Oh, look, the people who read about things, plan about things, and never actually DO the things? They existed long before today.
MAURY: No, sir! I believe that every one in America but a selected thousand should be compelled to accept a very rigid system of morals — Roman Catholicism, for instance. I don’t complain of conventional morality. I complain rather of the mediocre heretics who seize upon the findings of sophistication and adopt the pose of a moral freedom to which they are by no means entitled by their intelligences.
Because in this commentary, the characters believe money equals intelligence. We know better. They knew better, but is human nature to want to feel superior.
Fifteen years of yes’s had beaten Mrs. Gilbert. Fifteen further years of that incessant unaffirmative affirmative, accompanied by the perpetual flicking of ash-mushrooms from thirty-two thousand cigars, had broken her.
To this husband of hers she made the last concession of married life, which is more complete, more irrevocable, than the first — she listened to him. She told herself that the years had brought her tolerance — actually they had slain what measure she had ever possessed of moral courage.
This is all over the place in the book. It's the belief we are reincarnated.
He found in himself a growing horror and loneliness. The idea of eating alone frightened him; in preference he dined often with men he detested.
Anthony Patch with no record of achievement, without courage, without strength to be satisfied with truth when it was given him. Oh, he was a pretentious fool, making careers out of cocktails and meanwhile regretting, weakly and secretly, the collapse of an insufficient and wretched idealism.
... and wove along with faintly upturning, half-humorous intonations for sentence ends — as though defying interruption — and intervals of shadowy laughter.
Perhaps the sentence-ending uplift isn't new, either?
She talked always about herself as a very charming child might talk, and her comments on her tastes and distastes were unaffected and spontaneous.
Her beautiful eyes and lips were very grave as she made her choice, and Anthony thought again how naïve was her every gesture; she took all the things of life for hers to choose from and apportion, as though she were continually picking out presents for herself from an inexhaustible counter.
There was one of his lonelinesses coming, one of those times when he walked the streets or sat, aimless and depressed, biting a pencil at his desk.
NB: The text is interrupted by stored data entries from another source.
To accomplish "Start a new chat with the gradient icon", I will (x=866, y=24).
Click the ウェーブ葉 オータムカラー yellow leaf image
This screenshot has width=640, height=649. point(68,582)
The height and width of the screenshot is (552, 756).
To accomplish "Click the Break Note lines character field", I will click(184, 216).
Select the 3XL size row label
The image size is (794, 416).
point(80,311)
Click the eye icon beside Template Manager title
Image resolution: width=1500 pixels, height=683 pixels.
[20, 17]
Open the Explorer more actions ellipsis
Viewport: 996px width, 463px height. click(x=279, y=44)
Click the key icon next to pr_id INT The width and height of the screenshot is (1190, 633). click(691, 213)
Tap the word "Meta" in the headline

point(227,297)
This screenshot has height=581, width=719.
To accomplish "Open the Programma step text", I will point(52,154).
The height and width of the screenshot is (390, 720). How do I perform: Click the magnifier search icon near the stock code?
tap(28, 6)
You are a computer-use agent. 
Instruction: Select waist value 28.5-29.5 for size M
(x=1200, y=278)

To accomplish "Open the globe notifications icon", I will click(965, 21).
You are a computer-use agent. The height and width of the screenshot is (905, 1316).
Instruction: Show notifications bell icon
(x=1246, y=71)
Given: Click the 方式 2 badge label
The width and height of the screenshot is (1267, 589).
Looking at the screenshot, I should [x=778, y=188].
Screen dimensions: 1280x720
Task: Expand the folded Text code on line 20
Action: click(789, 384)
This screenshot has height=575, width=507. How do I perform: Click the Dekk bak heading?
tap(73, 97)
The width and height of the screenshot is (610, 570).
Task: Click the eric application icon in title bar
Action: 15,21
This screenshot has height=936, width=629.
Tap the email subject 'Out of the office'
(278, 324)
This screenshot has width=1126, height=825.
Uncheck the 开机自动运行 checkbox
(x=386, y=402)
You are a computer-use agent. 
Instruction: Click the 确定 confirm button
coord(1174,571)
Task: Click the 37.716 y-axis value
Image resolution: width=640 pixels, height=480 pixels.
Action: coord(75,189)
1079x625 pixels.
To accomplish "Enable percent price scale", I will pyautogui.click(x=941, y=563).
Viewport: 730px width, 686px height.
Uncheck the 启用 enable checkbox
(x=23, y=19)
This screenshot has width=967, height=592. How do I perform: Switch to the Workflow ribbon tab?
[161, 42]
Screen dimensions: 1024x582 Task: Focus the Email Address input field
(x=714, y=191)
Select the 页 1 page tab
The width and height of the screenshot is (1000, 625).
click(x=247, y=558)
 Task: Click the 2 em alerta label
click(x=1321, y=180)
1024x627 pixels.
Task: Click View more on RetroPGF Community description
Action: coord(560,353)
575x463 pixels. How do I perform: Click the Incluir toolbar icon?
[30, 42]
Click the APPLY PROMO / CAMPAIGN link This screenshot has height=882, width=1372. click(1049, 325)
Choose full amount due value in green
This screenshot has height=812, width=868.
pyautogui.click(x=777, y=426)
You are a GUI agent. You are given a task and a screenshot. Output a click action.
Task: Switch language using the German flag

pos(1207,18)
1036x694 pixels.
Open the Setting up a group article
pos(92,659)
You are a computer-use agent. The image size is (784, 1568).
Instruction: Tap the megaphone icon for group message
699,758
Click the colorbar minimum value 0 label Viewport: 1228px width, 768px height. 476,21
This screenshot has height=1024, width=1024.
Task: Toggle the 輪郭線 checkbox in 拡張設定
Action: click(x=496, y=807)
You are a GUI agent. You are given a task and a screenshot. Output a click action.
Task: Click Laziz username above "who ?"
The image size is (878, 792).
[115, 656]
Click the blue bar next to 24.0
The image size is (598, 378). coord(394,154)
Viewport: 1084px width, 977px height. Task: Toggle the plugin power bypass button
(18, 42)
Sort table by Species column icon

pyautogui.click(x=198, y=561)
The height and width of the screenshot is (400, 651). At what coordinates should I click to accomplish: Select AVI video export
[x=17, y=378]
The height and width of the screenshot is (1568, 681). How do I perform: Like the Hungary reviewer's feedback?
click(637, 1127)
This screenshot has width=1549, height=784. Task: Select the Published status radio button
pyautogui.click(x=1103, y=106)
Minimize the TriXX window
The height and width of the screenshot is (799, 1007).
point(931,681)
It was a self-absorption with no comfort, a demand for expression with no outlet, a sense of time rushing by, ceaselessly and wastefully — assuaged only by that conviction that there was nothing to waste, because all efforts and attainments were equally valueless.
The growth of intimacy is like that. First one gives off his best picture, the bright and finished product mended with bluff and falsehood and humor. Then more details are required and one paints a second portrait, and a third — before long the best lines cancel out — and the secret is exposed at last; the planes of the pictures have intermingled and given us away, and though we paint and paint we can no longer sell a picture. We must be satisfied with hoping that such fatuous accounts of ourselves as we make to our wives and children and business associates are accepted as true.
Hello, let me introduce you to my representative. (Hi, BenK!)
And there used to be dignified occupations for a gentleman who had leisure, things a little more constructive than filling up the landscape with smoke or juggling some one else’s money.
“Aren’t you interested in anything except yourself?”
This sums up much of the book.
“A woman should be able to kiss a man beautifully and romantically without any desire to be either his wife or his mistress.”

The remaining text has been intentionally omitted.